DATA SHOWN =>
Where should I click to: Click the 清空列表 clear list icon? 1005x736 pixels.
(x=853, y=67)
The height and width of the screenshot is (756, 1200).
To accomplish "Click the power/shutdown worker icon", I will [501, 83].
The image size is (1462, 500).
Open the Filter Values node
...
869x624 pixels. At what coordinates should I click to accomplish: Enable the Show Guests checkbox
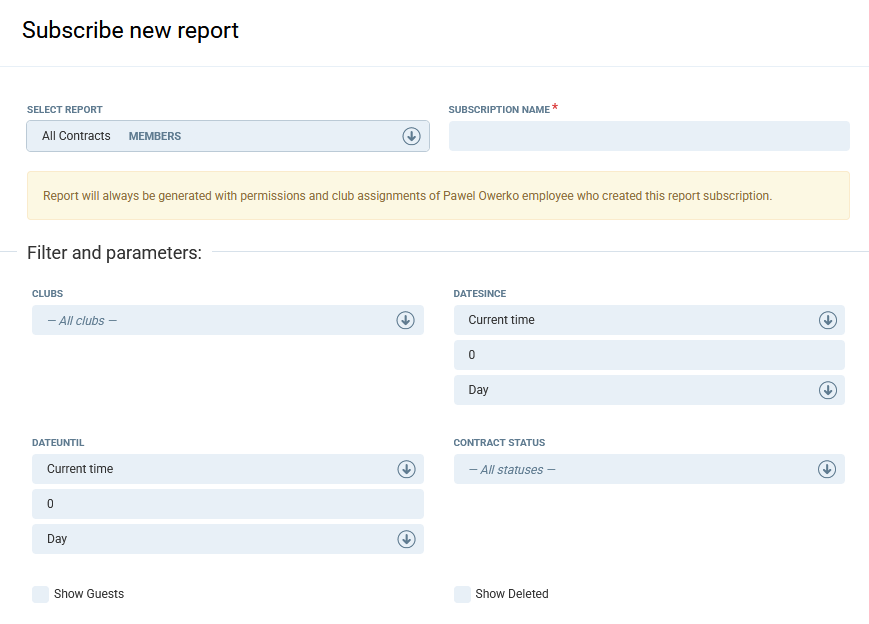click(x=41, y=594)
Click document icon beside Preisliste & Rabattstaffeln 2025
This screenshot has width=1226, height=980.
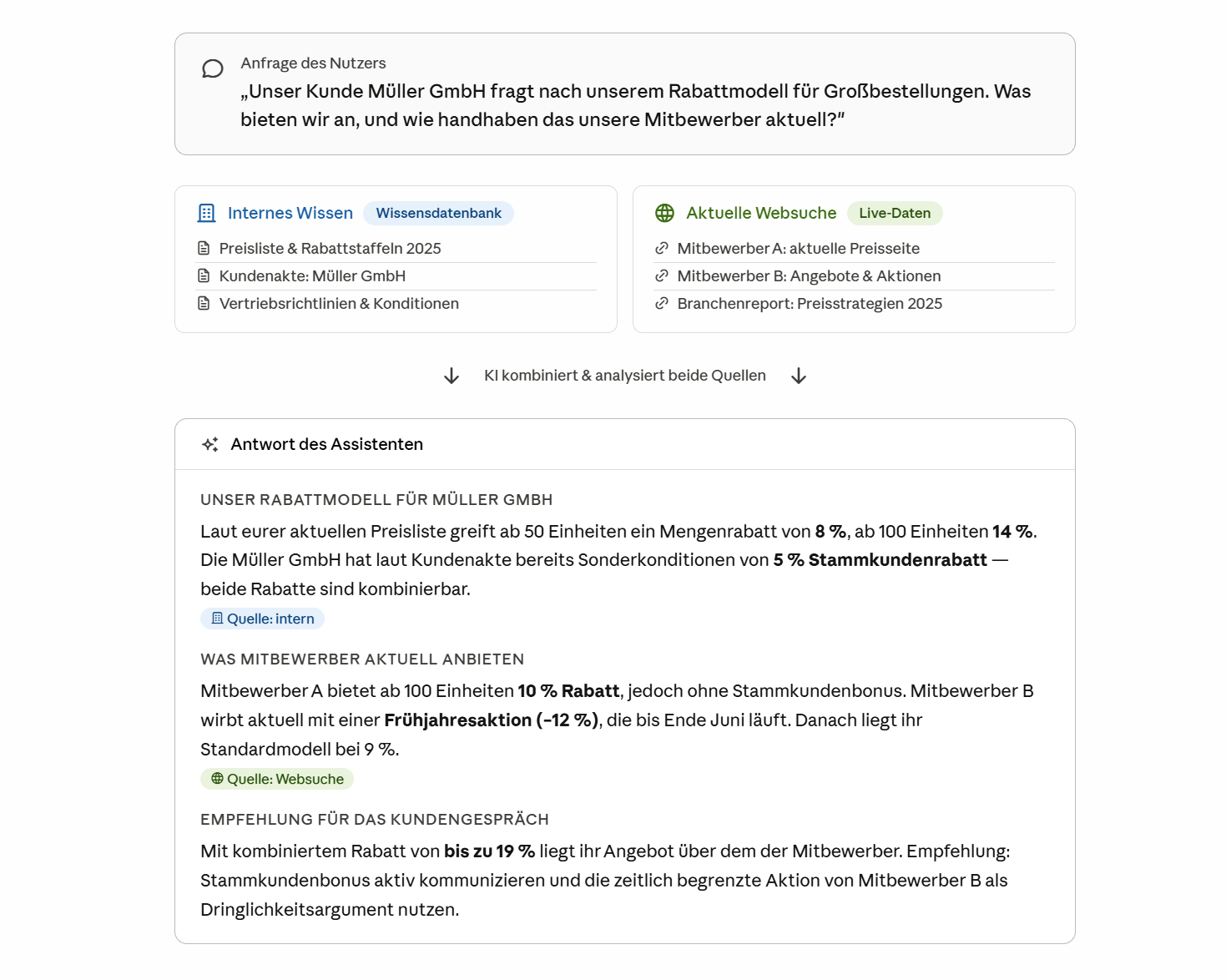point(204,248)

EXERCISE DESCRIPTION =>
Where the listing above has a line with "Where should I", start there, and output every line exactly through the line with "Open the Filter Values node", which is also included.

TASK RESULT =>
Where should I click to: Click the 清空列表 clear list icon? 1005x736 pixels.
(x=853, y=67)
The height and width of the screenshot is (756, 1200).
To accomplish "Click the power/shutdown worker icon", I will [501, 83].
The image size is (1462, 500).
Open the Filter Values node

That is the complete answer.